## [WHAT YOU HAVE TO DO]
Each entry needs to be retyped exactly, with nothing added or dropped.

(Stored records)
________________________________________

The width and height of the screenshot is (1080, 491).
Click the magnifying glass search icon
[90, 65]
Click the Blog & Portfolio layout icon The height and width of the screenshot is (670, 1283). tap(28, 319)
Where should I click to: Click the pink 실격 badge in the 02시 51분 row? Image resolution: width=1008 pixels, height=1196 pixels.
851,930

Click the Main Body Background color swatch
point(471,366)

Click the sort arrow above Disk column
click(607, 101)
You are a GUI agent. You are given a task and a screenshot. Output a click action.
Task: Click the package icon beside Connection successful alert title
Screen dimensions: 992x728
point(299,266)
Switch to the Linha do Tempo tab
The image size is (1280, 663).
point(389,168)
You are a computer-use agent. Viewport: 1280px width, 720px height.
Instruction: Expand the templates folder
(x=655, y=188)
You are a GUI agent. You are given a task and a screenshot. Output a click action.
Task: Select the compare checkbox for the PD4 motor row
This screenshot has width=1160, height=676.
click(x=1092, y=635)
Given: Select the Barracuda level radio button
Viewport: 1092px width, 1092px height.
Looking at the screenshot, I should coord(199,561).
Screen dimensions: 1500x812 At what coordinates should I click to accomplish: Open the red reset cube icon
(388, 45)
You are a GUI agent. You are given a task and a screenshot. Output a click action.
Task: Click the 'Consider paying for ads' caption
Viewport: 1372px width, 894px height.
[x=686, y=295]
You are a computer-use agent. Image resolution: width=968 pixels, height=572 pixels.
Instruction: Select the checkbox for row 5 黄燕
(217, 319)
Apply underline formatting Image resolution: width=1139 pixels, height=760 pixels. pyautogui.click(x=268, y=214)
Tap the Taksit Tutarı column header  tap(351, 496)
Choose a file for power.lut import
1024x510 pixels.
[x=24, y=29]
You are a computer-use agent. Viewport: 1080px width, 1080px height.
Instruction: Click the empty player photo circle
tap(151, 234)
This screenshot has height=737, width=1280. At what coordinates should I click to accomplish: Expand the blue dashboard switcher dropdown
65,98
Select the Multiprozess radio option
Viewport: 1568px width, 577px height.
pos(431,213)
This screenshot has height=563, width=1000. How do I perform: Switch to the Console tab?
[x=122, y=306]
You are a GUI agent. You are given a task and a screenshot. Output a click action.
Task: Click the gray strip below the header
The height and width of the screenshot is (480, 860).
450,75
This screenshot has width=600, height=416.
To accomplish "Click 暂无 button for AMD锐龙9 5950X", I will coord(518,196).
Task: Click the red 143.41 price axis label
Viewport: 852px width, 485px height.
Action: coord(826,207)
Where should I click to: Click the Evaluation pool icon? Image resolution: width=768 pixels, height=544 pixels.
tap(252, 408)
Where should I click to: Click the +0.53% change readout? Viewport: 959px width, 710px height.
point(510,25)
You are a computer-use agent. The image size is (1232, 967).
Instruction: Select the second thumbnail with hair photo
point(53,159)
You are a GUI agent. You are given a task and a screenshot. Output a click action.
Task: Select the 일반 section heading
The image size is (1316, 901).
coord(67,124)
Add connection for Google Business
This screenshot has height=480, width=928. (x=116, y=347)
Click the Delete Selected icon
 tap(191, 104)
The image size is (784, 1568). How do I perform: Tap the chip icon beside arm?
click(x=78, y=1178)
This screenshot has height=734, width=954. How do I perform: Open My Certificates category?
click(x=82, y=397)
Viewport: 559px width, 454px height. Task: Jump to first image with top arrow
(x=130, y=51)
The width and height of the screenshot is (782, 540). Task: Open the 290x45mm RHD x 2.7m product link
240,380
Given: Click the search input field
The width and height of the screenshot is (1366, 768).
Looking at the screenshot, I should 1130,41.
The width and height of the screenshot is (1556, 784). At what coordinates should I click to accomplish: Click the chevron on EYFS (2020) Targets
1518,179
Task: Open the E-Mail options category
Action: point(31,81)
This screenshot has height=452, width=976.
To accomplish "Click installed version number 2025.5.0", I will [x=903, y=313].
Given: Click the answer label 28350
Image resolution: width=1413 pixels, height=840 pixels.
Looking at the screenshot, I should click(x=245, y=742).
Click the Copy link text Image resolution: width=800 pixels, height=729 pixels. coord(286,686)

________________________________________

## [TASK OUTPUT]
The width and height of the screenshot is (1080, 491).
Click the magnifying glass search icon
[90, 65]
Click the Blog & Portfolio layout icon The height and width of the screenshot is (670, 1283). tap(28, 319)
Where should I click to: Click the pink 실격 badge in the 02시 51분 row? Image resolution: width=1008 pixels, height=1196 pixels.
851,930

Click the Main Body Background color swatch
point(471,366)

Click the sort arrow above Disk column
click(607, 101)
You are a GUI agent. You are given a task and a screenshot. Output a click action.
Task: Click the package icon beside Connection successful alert title
Screen dimensions: 992x728
point(299,266)
Switch to the Linha do Tempo tab
The image size is (1280, 663).
point(389,168)
You are a computer-use agent. Viewport: 1280px width, 720px height.
Instruction: Expand the templates folder
(x=655, y=188)
You are a GUI agent. You are given a task and a screenshot. Output a click action.
Task: Select the compare checkbox for the PD4 motor row
This screenshot has width=1160, height=676.
click(x=1092, y=635)
Given: Select the Barracuda level radio button
Viewport: 1092px width, 1092px height.
Looking at the screenshot, I should coord(199,561).
Screen dimensions: 1500x812 At what coordinates should I click to accomplish: Open the red reset cube icon
(388, 45)
You are a GUI agent. You are given a task and a screenshot. Output a click action.
Task: Click the 'Consider paying for ads' caption
Viewport: 1372px width, 894px height.
[x=686, y=295]
You are a computer-use agent. Image resolution: width=968 pixels, height=572 pixels.
Instruction: Select the checkbox for row 5 黄燕
(217, 319)
Apply underline formatting Image resolution: width=1139 pixels, height=760 pixels. pyautogui.click(x=268, y=214)
Tap the Taksit Tutarı column header  tap(351, 496)
Choose a file for power.lut import
1024x510 pixels.
[x=24, y=29]
You are a computer-use agent. Viewport: 1080px width, 1080px height.
Instruction: Click the empty player photo circle
tap(151, 234)
This screenshot has height=737, width=1280. At what coordinates should I click to accomplish: Expand the blue dashboard switcher dropdown
65,98
Select the Multiprozess radio option
Viewport: 1568px width, 577px height.
pos(431,213)
This screenshot has height=563, width=1000. How do I perform: Switch to the Console tab?
[x=122, y=306]
You are a GUI agent. You are given a task and a screenshot. Output a click action.
Task: Click the gray strip below the header
The height and width of the screenshot is (480, 860).
450,75
This screenshot has width=600, height=416.
To accomplish "Click 暂无 button for AMD锐龙9 5950X", I will coord(518,196).
Task: Click the red 143.41 price axis label
Viewport: 852px width, 485px height.
Action: coord(826,207)
Where should I click to: Click the Evaluation pool icon? Image resolution: width=768 pixels, height=544 pixels.
tap(252, 408)
Where should I click to: Click the +0.53% change readout? Viewport: 959px width, 710px height.
point(510,25)
You are a computer-use agent. The image size is (1232, 967).
Instruction: Select the second thumbnail with hair photo
point(53,159)
You are a GUI agent. You are given a task and a screenshot. Output a click action.
Task: Select the 일반 section heading
The image size is (1316, 901).
coord(67,124)
Add connection for Google Business
This screenshot has height=480, width=928. (x=116, y=347)
Click the Delete Selected icon
 tap(191, 104)
The image size is (784, 1568). How do I perform: Tap the chip icon beside arm?
click(x=78, y=1178)
This screenshot has height=734, width=954. How do I perform: Open My Certificates category?
click(x=82, y=397)
Viewport: 559px width, 454px height. Task: Jump to first image with top arrow
(x=130, y=51)
The width and height of the screenshot is (782, 540). Task: Open the 290x45mm RHD x 2.7m product link
240,380
Given: Click the search input field
The width and height of the screenshot is (1366, 768).
Looking at the screenshot, I should 1130,41.
The width and height of the screenshot is (1556, 784). At what coordinates should I click to accomplish: Click the chevron on EYFS (2020) Targets
1518,179
Task: Open the E-Mail options category
Action: point(31,81)
This screenshot has height=452, width=976.
To accomplish "Click installed version number 2025.5.0", I will [x=903, y=313].
Given: Click the answer label 28350
Image resolution: width=1413 pixels, height=840 pixels.
Looking at the screenshot, I should click(x=245, y=742).
Click the Copy link text Image resolution: width=800 pixels, height=729 pixels. coord(286,686)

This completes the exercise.